Exemple romanesque, tiré de Bermudes (2020), de Claire Legendre : «On avait vraiment une écœurantite aiguë du système» (p. 188).

 

Références

Bernard, Christophe, la Bête creuse. Roman, Montréal, Le Quartanier, coll. «Polygraphe», 14, 2017, 716 p.

Collectif, Je me souviendrai. 2012. Mouvement social au Québec, Antony, La boîte à bulles, coll. «Contrecœur», 2012, 246 p. Ill.

Legendre, Claire, Bermudes. Roman, Montréal, Leméac, 2020, 214 p.

Skuy, David, Hockey de rue, Montréal, Hurtubise, 2012, 232 p. Traduction de Laurent Chabin. Édition originale : 2011.

Éloge du simple

Hier, en première page du Devoir : Gabriel Nadeau-Dubois «effectue une mineure en philosophie» à l’Université de Montréal. Effectuer une mineure ? Pourquoi pas, tout simplement, faire une mineure ? Ou s’est inscrit à une mineure ? Effectuer est de ces verbes qui révèlent ceux que l’on n’a pas voulu utiliser même s’ils font parfaitement l’affaire.

L’Oreille tendue ayant diffusé cette citation du Devoir sur Twitter, sa collègue @LucieBourassa a réagi en rapportant cet emploi d’effectuer à d’autres choix de nature semblable : problématique mis incorrectement pour problème, quitter pour partir, débuter pour commencer.

Dans ses «Dix commandements» (de rédaction et de présentation des devoirs universitaires), l’Oreille prône pour sa part un retour, quand cela s’applique, aux verbes être et avoir, mais ses élèves ont été formés à courir le synonyme (ou ce qui semble en tenir lieu) de ces verbes.

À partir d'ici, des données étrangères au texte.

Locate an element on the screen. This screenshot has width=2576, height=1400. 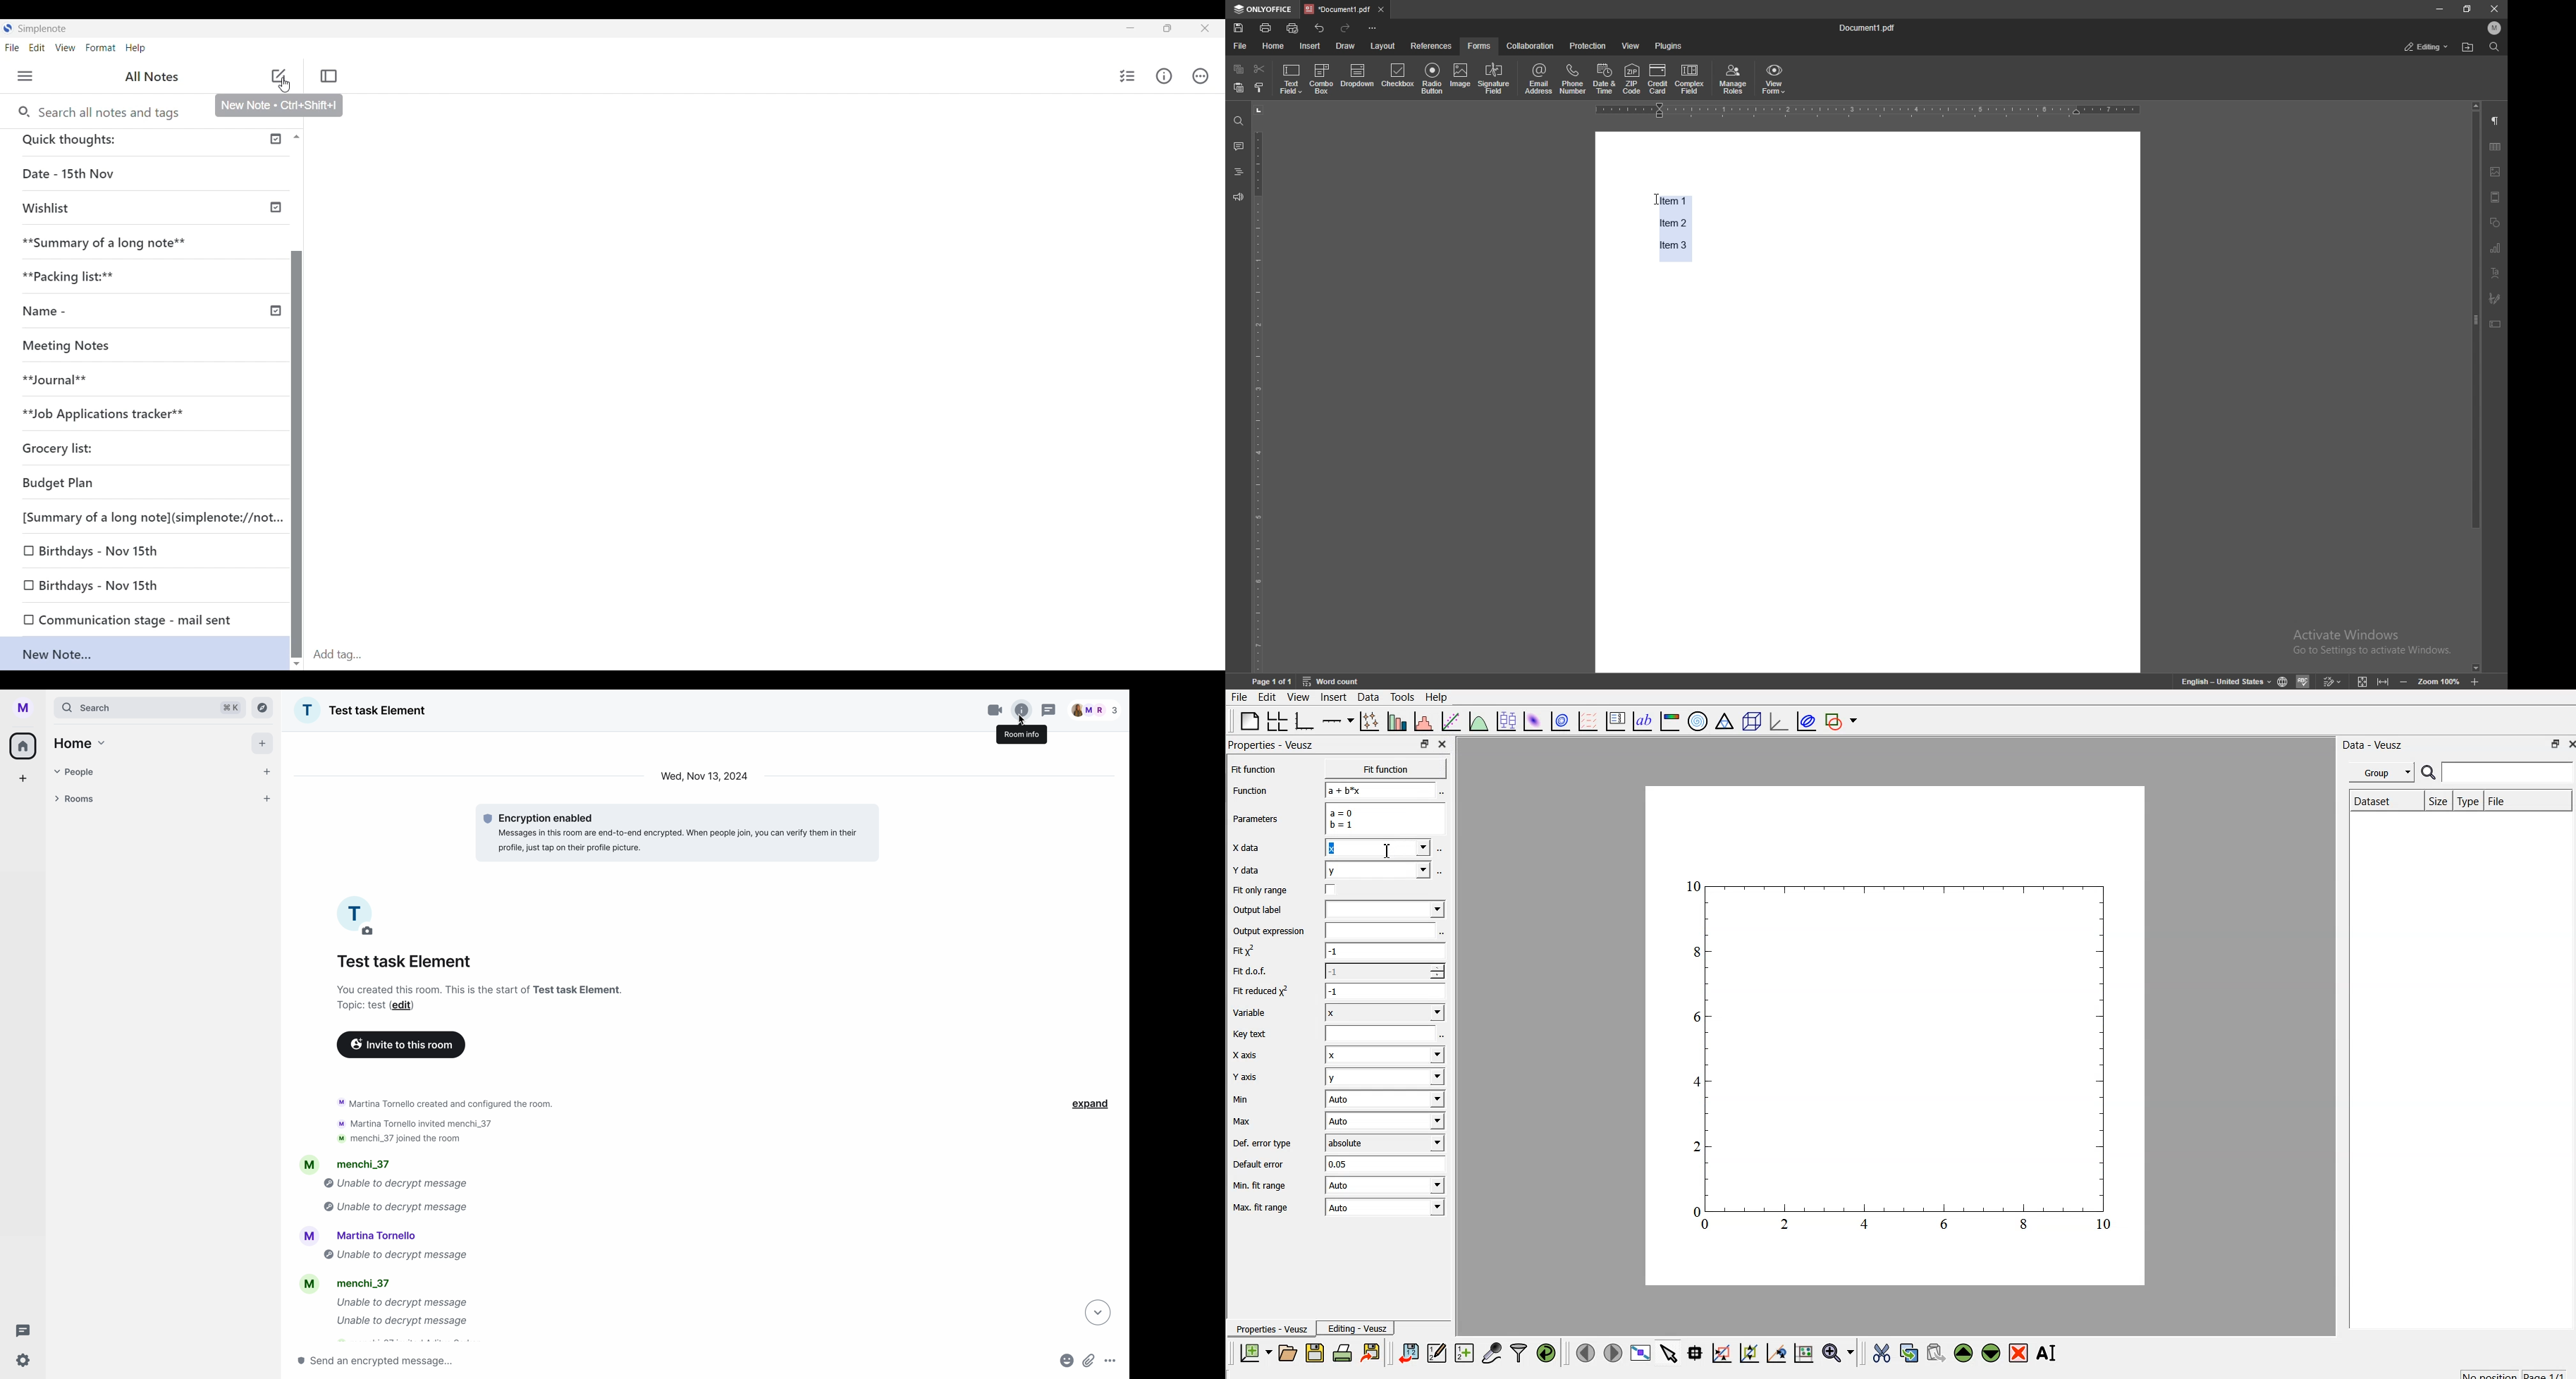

La langue médiatique et la langue scolaire se méfient de la simplicité. La langue publicitaire n’est pas en reste, qui est friande de préciosités lexicales. Un seul exemple : «Espaces de vie inédits sur le canal», proclame tel site, pour vendre ses condos près du Canal de Lachine (merci à @PimpetteDunoyer).

L’Oreille ne se leurre pas : effectuer le passage de la complication inutile à la simplicité bienvenue risque d’être bien difficile.